== Page extract ==
○ ○ ○ ○ ○ ○ ○

Published May 18, 2015 This content is archived.
A longtime UB Law School professor who has spent a lot of time in courtrooms throughout the nation is unveiling ambitious plans for the school’s Advocacy Institute, which helps students and legal practitioners develop essential skills in litigation and advocacy.
SUNY Distinguished Service Professor Charles Patrick Ewing, who helped found the Advocacy Institute, has been named its permanent director and hopes the institute will become an important resource for honing such skills as trial and appellate advocacy, settlement negotiations and managing clients. Even for those whose practice does not include litigation, he says, the institute’s programs will make for better lawyering.
Terrence M. Connors, a prominent trial lawyer and a founding member of the Connors and Vilardo law firm, is working closely with Ewing as chair of the Advocacy Institute Advisory Board to develop, enhance and expand the program.
The Advocacy Institute encompasses three key areas of legal training offered through UB Law School: trial advocacy, appellate advocacy and alternative dispute resolution.
The trial advocacy component includes the Law School’s trial technique courses, in which students learn comprehensive strategies for how to conduct trials, as well as more narrowly focused skills courses on topics such as how to pick a jury or how to cross-examine a witness. This component also includes the UB Law School-sponsored Buffalo-Niagara Mock Trial Competition, held each November, and student trial teams that take part in trial competitions nationwide.
Most of the UB Law School’s trial-related courses are taught by practicing attorneys and judges who teach as adjunct faculty. Ewing envisions strengthening the training they receive by, for example, sending them to conferences and bringing in experts to help these practitioners become more effective teachers of trial advocacy skills.
The Advocacy Institute also may sponsor continuing education opportunities to continue to build bridges between the UB Law School and the legal community. And because students uniformly report that their trial team experiences are richly rewarding, the hope is to create and fund more such teams and make sure they get the highest-quality coaching possible.
Within the Advocacy Institute, Thomas P. Franczyk, an Erie County Court judge, and Christopher J. O’Brien of the Buffalo-based O’Brien Firm are adjunct faculty members and co-directors of trial advocacy.
In appellate advocacy, the Advocacy Institute encompasses two nationwide competitions run by the UB Law — the Herbert J. Wechsler National Criminal Moot Court Competition and the Albert R. Mugel National Moot Court Tax Competition — as well as the intramural Charles S. Desmond Moot Court Competition.

○ ○ ○ ○ ○ ○ ○

== Material provided ==
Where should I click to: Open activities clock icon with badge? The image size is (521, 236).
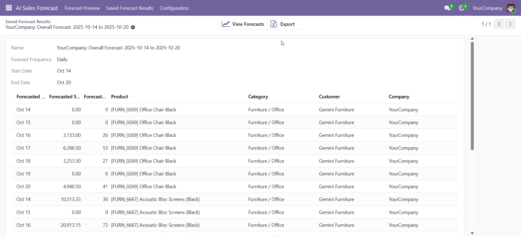(x=462, y=8)
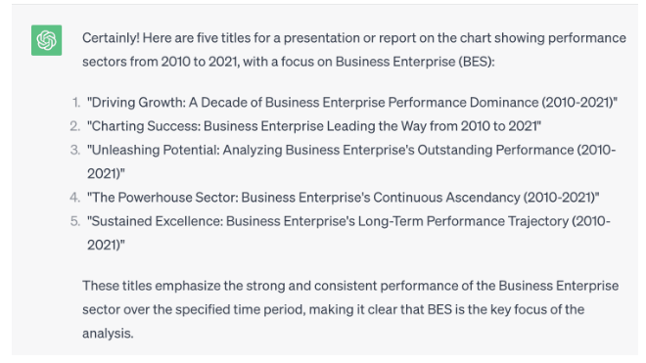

○ ○ ○ ○ ○ ○ ○

Transcribe the passage from the Advocacy Institute article, from "SUNY Distinguished Service" up to and including "alternative dispute resolution.". The lines that come after the text are not needed for this exercise.

== Completed task ==
SUNY Distinguished Service Professor Charles Patrick Ewing, who helped found the Advocacy Institute, has been named its permanent director and hopes the institute will become an important resource for honing such skills as trial and appellate advocacy, settlement negotiations and managing clients. Even for those whose practice does not include litigation, he says, the institute’s programs will make for better lawyering.
Terrence M. Connors, a prominent trial lawyer and a founding member of the Connors and Vilardo law firm, is working closely with Ewing as chair of the Advocacy Institute Advisory Board to develop, enhance and expand the program.
The Advocacy Institute encompasses three key areas of legal training offered through UB Law School: trial advocacy, appellate advocacy and alternative dispute resolution.